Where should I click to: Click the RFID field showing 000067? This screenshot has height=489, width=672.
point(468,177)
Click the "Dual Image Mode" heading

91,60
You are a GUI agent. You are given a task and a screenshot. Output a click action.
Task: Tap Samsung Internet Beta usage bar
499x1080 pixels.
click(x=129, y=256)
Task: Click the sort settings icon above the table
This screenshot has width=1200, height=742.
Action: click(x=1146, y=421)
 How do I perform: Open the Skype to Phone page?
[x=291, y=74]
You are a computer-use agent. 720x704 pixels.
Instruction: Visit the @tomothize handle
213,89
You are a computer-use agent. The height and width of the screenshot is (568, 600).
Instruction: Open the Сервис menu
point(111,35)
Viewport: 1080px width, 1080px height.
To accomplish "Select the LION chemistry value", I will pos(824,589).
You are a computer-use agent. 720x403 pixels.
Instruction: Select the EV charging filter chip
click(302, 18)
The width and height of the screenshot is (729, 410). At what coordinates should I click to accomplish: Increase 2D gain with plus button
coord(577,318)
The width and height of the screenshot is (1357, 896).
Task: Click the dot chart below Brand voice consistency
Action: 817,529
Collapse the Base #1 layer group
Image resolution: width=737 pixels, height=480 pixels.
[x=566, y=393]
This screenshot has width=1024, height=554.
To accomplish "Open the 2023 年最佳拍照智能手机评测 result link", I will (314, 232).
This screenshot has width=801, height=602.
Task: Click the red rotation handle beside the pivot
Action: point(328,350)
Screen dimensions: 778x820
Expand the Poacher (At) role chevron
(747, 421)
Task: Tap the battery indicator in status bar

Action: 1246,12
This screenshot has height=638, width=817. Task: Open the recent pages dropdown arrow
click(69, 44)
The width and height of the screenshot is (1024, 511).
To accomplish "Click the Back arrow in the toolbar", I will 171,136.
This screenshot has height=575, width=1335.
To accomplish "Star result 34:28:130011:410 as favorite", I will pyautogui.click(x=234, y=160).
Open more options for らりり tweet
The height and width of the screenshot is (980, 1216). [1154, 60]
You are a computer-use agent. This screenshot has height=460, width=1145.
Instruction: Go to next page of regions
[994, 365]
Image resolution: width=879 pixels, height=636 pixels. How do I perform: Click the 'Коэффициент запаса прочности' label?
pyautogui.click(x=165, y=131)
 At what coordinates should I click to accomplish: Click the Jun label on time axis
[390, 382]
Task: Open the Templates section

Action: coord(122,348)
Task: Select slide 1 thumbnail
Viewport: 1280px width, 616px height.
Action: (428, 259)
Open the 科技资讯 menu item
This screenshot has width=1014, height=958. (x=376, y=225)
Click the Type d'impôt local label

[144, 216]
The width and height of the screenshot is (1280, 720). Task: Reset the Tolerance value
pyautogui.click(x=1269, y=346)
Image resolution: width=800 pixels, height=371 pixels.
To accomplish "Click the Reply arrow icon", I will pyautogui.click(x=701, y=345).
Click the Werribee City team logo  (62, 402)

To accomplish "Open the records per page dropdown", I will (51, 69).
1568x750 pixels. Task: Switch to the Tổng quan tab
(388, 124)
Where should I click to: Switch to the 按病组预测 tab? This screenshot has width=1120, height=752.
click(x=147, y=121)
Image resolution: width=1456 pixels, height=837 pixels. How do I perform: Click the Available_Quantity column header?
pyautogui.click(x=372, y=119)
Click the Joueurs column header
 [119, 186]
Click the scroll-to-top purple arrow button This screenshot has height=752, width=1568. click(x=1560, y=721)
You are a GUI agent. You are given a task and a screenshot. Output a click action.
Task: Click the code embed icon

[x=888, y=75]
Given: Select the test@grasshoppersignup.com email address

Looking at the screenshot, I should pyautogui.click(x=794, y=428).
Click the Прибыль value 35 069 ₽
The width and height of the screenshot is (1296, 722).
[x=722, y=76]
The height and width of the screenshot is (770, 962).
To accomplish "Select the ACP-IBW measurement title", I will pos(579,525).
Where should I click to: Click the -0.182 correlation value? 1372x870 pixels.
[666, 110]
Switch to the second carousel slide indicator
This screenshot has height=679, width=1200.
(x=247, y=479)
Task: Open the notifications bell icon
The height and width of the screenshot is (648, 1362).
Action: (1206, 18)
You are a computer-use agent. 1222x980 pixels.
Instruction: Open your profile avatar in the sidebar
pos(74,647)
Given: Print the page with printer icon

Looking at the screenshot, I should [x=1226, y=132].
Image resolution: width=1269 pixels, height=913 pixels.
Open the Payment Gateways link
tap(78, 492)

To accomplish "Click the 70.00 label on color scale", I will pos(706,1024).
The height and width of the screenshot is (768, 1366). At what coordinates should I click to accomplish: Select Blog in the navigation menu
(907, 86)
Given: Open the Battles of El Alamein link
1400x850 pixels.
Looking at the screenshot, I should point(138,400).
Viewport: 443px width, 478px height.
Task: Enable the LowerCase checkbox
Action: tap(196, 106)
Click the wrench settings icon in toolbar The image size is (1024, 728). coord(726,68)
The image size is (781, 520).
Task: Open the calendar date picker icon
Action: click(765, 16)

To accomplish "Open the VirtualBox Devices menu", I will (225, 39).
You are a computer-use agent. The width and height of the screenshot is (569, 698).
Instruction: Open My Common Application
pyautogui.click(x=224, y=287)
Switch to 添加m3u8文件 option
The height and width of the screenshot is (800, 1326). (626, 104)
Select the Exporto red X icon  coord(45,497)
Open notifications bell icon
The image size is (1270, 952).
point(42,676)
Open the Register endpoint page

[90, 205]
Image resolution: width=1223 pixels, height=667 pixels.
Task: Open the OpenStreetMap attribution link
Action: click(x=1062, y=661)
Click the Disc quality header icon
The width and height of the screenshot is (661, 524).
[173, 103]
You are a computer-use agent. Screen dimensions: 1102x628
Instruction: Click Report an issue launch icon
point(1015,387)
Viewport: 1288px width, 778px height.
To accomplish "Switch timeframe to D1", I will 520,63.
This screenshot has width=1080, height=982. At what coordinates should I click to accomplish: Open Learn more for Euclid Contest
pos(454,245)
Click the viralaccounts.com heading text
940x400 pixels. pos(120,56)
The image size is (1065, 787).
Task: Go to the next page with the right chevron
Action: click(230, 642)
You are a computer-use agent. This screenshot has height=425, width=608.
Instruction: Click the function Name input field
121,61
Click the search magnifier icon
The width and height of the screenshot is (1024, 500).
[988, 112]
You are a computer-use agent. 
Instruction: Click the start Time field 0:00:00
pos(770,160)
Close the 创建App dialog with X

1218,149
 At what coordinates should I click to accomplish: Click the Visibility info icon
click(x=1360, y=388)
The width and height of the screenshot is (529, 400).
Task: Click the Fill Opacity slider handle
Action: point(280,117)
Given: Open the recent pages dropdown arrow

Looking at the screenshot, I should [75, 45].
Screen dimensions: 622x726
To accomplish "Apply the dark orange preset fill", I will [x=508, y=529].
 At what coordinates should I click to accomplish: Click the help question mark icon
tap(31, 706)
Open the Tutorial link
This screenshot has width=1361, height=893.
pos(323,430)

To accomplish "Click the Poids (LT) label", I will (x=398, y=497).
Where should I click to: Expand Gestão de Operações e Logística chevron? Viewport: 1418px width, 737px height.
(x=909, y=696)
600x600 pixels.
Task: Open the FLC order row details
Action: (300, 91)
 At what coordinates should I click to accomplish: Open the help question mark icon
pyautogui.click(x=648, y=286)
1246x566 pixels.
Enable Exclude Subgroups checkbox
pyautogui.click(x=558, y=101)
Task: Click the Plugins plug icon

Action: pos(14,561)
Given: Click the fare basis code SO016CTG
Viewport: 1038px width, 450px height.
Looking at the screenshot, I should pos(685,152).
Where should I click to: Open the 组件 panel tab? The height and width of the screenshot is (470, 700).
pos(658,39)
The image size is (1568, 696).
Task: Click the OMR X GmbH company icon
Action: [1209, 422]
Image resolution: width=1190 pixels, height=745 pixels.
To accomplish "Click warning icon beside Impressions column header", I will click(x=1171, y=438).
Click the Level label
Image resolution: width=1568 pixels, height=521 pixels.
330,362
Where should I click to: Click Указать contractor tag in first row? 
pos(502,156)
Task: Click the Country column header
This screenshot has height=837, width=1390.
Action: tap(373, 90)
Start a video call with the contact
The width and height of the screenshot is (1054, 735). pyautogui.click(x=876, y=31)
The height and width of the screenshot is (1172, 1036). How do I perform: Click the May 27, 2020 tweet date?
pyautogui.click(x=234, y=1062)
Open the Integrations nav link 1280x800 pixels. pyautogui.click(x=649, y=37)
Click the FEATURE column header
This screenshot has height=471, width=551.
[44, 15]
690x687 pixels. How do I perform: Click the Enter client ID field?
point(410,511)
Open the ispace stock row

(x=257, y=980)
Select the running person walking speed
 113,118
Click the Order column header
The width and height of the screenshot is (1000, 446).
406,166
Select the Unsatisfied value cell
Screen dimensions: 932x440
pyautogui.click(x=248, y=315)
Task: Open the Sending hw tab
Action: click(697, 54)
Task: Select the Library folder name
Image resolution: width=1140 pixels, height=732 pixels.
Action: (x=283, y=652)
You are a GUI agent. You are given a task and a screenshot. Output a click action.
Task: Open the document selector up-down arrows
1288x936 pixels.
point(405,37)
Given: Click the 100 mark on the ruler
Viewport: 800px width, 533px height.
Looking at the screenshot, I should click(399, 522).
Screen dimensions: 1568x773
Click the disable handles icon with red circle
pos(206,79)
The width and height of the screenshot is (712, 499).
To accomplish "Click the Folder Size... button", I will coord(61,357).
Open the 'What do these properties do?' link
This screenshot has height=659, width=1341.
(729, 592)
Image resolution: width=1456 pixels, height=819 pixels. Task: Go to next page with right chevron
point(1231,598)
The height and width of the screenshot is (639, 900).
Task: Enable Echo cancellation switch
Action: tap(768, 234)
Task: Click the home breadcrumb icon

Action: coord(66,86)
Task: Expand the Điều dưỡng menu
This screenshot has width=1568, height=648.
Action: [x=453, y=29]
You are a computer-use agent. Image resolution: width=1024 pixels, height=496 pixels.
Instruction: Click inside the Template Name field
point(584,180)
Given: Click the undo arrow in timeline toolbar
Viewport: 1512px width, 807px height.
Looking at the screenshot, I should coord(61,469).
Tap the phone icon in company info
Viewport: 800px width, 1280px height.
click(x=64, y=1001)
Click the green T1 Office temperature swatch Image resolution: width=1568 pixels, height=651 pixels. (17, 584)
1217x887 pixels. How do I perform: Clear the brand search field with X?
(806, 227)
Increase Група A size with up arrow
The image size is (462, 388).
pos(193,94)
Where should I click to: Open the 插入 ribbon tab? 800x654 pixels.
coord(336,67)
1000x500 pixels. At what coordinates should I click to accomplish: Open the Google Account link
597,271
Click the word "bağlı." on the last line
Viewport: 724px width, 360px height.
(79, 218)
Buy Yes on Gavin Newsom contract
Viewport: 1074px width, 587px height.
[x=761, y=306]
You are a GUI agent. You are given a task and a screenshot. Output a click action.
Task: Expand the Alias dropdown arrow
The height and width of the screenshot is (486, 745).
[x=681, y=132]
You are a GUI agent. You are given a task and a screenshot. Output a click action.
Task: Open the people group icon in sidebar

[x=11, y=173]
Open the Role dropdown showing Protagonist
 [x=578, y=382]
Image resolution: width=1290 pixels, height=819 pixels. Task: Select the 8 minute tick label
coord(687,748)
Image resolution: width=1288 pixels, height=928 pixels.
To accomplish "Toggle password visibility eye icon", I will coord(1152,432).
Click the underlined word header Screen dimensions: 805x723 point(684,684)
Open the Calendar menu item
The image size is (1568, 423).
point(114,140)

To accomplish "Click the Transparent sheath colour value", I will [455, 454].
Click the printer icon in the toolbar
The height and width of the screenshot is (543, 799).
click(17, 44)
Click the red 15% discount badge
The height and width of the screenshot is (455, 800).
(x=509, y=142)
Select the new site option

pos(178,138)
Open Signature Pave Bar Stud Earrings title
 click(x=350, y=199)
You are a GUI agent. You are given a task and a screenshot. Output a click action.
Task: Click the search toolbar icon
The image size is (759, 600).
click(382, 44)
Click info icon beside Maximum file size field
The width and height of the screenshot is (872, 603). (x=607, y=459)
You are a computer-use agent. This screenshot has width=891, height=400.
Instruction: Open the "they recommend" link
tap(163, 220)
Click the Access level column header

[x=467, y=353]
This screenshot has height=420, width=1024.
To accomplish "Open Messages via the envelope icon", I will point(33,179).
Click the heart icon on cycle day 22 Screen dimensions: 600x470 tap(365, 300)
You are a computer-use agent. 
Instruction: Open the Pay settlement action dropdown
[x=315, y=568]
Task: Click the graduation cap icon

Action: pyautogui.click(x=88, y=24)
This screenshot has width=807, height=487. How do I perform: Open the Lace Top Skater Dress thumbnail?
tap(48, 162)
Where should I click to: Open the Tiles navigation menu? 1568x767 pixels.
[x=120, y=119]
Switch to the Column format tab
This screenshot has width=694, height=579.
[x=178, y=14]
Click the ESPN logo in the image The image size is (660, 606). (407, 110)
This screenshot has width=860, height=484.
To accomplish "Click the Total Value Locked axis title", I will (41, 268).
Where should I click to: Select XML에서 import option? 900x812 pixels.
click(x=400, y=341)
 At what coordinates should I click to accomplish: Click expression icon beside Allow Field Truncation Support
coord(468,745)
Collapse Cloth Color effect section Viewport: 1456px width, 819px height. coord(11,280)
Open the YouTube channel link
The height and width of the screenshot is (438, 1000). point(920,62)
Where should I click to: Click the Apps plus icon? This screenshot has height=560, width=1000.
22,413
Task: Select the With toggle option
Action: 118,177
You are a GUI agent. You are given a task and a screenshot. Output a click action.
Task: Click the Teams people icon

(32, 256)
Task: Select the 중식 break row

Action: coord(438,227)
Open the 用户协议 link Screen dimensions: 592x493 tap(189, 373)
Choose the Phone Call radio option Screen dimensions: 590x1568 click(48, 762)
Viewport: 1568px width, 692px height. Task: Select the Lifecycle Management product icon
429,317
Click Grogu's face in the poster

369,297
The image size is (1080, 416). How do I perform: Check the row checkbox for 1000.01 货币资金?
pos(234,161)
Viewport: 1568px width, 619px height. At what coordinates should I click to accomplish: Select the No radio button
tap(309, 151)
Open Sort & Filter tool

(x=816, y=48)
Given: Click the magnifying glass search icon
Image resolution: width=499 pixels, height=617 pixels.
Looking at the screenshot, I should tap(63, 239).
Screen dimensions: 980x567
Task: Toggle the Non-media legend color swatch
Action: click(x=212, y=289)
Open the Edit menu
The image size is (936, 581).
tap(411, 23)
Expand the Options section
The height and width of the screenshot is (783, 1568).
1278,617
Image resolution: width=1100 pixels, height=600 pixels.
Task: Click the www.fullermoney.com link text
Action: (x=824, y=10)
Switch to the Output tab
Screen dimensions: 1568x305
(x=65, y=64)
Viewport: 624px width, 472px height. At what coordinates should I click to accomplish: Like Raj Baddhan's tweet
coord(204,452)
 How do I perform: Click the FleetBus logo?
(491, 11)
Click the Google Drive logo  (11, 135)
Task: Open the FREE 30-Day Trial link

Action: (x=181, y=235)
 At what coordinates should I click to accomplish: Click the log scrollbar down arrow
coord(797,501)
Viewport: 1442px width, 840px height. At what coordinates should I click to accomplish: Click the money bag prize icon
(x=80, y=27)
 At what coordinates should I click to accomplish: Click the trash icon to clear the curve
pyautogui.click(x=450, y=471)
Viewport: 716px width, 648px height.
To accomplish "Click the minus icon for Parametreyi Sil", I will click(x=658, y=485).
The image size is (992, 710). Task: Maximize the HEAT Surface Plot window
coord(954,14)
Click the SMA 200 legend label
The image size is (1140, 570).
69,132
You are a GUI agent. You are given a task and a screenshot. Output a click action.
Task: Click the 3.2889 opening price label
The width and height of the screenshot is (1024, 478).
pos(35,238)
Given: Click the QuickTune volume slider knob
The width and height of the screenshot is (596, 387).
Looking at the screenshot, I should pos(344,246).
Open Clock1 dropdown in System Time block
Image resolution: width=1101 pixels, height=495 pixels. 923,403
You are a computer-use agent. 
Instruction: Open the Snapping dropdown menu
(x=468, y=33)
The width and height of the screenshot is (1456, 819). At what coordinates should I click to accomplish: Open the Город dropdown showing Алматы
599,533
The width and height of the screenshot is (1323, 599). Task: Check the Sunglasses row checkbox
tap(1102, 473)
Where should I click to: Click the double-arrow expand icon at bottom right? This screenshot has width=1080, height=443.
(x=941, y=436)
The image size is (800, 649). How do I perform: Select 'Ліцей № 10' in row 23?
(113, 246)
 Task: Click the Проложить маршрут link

---------------

THE PROBLEM. From the records above, repeat exactly the lines from the one with "Where should I click to: Open the Tiles" through the one with "Click the ESPN", both included.

SOLUTION.
Where should I click to: Open the Tiles navigation menu? 1568x767 pixels.
[x=120, y=119]
Switch to the Column format tab
This screenshot has width=694, height=579.
[x=178, y=14]
Click the ESPN logo in the image The image size is (660, 606). (407, 110)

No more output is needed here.